-- Start of Working data --

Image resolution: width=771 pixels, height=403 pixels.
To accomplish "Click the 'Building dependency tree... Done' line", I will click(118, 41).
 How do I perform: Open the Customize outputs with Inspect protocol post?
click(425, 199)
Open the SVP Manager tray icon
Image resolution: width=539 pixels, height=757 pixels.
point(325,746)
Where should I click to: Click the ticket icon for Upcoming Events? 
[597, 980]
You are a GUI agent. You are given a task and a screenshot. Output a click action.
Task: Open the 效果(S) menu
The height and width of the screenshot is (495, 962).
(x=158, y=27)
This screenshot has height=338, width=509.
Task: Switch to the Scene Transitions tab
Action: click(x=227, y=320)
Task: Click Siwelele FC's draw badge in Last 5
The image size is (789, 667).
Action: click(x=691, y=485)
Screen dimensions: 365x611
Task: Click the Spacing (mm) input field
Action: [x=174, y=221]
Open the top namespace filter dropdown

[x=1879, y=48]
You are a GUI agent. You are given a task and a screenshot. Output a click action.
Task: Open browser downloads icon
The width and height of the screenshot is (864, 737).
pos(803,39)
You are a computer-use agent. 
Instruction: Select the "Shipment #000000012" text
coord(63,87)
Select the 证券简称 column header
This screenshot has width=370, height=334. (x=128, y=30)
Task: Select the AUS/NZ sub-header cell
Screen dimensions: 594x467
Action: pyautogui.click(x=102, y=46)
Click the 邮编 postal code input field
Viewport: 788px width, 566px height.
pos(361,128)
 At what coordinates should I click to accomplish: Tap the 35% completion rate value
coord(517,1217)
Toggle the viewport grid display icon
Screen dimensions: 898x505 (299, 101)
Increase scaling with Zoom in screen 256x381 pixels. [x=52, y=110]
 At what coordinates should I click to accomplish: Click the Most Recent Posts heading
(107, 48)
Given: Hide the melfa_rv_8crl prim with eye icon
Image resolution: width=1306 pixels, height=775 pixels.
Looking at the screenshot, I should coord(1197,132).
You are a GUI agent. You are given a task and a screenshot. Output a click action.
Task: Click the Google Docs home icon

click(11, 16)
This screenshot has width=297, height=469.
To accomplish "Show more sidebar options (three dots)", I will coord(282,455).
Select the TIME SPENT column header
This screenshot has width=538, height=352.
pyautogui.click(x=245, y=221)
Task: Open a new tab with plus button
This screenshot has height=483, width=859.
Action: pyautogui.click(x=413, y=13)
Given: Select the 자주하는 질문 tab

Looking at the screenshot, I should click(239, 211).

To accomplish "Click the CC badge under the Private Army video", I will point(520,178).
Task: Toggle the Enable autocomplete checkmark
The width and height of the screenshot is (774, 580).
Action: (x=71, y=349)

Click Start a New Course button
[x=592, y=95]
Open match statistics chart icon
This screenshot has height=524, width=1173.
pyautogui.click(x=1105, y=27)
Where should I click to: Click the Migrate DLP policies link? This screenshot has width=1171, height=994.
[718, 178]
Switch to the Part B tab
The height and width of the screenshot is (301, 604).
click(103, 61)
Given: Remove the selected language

-- End of Working data --

**Exercise:** Please reproduce the items above word for word, from the line containing "This screenshot has width=297, height=469." down through the last line of the items.

**The response:**
This screenshot has width=297, height=469.
To accomplish "Show more sidebar options (three dots)", I will coord(282,455).
Select the TIME SPENT column header
This screenshot has width=538, height=352.
pyautogui.click(x=245, y=221)
Task: Open a new tab with plus button
This screenshot has height=483, width=859.
Action: pyautogui.click(x=413, y=13)
Given: Select the 자주하는 질문 tab

Looking at the screenshot, I should click(239, 211).

To accomplish "Click the CC badge under the Private Army video", I will point(520,178).
Task: Toggle the Enable autocomplete checkmark
The width and height of the screenshot is (774, 580).
Action: (x=71, y=349)

Click Start a New Course button
[x=592, y=95]
Open match statistics chart icon
This screenshot has height=524, width=1173.
pyautogui.click(x=1105, y=27)
Where should I click to: Click the Migrate DLP policies link? This screenshot has width=1171, height=994.
[718, 178]
Switch to the Part B tab
The height and width of the screenshot is (301, 604).
click(103, 61)
Given: Remove the selected language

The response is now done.